▸ Exercise requirements: Where a line below holds the string "item", that line goes into the answer.

Excerpts from a dataset
--------

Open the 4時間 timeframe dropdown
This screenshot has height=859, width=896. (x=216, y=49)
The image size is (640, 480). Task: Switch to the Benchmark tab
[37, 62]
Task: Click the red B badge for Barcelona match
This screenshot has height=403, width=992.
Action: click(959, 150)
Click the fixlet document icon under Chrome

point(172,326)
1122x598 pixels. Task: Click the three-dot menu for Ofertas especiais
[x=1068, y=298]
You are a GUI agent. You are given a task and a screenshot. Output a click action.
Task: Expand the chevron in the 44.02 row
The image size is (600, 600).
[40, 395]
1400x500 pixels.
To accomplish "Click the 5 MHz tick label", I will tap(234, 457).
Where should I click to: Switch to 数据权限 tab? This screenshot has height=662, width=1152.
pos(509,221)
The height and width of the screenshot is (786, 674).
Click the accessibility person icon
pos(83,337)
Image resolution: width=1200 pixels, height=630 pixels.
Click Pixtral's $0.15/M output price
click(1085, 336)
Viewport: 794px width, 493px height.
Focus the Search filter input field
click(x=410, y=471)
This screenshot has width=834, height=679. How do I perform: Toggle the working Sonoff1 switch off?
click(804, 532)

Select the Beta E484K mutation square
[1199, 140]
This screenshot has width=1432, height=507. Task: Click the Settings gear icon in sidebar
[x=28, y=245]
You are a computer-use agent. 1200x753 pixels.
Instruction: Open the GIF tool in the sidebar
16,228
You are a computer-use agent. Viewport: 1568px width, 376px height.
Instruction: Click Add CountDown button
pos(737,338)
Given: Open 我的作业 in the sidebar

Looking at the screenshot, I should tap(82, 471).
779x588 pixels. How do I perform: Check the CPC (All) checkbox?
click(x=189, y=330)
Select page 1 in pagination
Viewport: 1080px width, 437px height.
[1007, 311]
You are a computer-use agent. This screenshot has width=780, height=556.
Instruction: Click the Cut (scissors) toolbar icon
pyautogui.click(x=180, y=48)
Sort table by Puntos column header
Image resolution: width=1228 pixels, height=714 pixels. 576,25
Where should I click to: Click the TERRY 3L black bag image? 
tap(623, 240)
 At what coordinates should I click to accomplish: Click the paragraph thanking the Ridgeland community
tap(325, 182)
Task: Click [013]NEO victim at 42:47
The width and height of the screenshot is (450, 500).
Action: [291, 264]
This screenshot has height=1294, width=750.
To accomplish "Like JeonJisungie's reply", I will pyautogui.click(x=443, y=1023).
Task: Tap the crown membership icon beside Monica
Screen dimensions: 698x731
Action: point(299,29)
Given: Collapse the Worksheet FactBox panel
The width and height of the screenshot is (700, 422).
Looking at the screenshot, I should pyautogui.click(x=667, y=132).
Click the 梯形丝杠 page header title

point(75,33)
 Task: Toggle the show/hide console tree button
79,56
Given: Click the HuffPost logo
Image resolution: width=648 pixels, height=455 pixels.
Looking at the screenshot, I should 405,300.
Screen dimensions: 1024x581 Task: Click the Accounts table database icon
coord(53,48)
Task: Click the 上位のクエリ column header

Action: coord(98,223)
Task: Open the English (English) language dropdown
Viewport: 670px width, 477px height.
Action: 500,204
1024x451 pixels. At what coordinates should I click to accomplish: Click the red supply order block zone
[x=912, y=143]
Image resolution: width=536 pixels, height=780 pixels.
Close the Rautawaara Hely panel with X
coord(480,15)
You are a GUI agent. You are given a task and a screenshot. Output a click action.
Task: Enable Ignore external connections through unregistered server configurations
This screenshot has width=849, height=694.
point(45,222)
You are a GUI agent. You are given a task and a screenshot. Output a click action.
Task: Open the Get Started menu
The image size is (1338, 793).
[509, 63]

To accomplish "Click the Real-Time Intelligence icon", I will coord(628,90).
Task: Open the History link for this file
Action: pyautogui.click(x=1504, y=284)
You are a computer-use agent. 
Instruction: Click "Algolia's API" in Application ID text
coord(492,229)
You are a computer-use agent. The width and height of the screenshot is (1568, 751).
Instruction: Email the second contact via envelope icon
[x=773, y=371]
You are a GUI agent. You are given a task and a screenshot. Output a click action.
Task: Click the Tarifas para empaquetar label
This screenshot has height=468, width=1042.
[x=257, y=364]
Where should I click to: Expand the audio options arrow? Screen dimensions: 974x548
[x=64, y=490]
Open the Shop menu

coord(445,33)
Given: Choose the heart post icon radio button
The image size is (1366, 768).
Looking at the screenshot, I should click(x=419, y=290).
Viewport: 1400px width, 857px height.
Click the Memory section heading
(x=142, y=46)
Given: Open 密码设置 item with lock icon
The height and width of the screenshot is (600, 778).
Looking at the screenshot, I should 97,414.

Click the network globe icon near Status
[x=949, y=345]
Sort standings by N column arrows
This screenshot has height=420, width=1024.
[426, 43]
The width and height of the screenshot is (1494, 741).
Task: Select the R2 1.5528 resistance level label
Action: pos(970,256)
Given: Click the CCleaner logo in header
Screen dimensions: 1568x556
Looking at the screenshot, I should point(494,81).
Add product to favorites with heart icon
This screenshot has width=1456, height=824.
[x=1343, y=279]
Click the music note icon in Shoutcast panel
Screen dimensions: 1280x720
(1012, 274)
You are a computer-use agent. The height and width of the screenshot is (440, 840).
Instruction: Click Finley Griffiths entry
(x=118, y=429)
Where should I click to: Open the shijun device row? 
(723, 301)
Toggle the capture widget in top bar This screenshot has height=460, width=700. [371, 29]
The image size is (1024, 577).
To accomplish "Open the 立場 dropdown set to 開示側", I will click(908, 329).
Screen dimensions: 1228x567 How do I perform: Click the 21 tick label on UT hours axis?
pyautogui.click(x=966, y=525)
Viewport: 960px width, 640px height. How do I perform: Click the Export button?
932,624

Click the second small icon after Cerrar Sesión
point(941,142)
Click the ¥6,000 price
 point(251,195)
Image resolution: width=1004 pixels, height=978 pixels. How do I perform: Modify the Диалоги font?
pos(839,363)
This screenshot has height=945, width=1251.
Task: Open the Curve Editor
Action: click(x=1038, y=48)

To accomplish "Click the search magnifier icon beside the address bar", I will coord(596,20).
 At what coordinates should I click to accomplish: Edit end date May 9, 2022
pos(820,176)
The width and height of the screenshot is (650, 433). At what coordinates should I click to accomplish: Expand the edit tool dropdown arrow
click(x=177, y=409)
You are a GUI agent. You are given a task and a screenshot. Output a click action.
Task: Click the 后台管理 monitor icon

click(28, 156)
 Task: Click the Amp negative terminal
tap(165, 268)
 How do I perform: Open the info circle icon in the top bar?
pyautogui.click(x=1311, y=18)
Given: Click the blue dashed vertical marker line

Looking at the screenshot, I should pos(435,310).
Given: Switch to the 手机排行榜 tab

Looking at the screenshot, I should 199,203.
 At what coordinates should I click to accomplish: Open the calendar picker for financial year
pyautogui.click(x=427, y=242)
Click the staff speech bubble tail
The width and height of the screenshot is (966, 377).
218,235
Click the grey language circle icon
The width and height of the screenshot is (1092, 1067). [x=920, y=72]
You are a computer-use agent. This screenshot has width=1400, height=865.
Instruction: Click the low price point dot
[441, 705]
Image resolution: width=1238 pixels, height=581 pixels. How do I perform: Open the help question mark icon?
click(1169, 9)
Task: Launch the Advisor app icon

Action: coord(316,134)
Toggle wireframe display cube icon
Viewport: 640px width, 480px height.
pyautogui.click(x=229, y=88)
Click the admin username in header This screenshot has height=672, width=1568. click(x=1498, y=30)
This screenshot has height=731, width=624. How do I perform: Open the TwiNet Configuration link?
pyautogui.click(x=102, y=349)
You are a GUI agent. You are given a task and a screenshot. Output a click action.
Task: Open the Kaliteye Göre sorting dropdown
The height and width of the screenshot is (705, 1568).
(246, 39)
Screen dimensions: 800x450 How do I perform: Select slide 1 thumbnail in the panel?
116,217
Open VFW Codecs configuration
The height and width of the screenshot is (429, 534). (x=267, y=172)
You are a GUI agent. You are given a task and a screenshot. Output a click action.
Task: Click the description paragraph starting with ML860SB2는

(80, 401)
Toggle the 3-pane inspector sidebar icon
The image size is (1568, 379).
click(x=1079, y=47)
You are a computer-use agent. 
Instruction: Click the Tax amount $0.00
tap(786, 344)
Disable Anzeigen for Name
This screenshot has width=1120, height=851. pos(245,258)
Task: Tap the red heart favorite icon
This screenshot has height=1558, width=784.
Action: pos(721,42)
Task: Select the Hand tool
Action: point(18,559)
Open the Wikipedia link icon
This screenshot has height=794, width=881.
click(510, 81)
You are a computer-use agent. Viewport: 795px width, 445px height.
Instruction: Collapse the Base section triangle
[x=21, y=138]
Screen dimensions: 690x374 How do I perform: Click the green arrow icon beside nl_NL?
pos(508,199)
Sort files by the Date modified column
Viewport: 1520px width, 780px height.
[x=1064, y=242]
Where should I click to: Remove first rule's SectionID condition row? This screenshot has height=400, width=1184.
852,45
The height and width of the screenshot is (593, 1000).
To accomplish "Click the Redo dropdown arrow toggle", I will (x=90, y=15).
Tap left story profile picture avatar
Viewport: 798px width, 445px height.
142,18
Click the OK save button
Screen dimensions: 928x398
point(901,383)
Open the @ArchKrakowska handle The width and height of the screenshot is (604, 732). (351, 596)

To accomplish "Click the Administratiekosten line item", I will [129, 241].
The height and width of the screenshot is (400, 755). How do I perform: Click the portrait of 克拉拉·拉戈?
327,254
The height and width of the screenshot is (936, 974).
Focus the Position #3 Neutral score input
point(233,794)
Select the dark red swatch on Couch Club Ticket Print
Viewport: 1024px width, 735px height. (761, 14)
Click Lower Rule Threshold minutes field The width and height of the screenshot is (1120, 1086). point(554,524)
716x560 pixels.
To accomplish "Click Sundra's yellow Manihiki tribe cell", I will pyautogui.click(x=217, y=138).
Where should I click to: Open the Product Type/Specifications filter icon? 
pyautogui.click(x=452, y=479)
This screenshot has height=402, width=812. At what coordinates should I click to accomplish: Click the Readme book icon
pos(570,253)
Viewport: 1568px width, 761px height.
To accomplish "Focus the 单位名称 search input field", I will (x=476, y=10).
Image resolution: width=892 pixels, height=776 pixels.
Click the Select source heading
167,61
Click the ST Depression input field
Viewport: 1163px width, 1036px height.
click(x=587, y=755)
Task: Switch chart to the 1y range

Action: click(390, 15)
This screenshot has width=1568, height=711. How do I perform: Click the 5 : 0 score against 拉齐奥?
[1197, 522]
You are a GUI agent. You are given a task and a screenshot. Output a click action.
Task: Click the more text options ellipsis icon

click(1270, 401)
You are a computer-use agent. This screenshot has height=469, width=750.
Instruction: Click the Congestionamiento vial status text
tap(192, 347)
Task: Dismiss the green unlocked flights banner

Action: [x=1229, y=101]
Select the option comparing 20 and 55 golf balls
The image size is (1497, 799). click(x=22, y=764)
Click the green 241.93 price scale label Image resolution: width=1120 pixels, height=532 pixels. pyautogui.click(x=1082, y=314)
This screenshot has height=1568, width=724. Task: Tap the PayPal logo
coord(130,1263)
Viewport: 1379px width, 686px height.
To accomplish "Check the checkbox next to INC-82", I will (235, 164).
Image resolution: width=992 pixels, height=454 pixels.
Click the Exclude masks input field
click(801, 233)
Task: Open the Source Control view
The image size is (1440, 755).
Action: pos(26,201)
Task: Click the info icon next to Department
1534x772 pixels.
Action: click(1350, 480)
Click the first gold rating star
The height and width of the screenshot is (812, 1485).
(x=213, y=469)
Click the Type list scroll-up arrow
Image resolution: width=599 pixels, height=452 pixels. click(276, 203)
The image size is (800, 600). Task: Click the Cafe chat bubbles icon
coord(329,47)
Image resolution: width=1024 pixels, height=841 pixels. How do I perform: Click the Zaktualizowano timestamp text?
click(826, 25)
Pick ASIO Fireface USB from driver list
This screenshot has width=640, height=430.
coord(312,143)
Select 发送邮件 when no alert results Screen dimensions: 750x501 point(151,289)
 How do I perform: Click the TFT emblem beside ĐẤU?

--------

▸ Exercise result:
Given: Open 密码设置 item with lock icon
To accomplish "Click the Administratiekosten line item", I will [129, 241].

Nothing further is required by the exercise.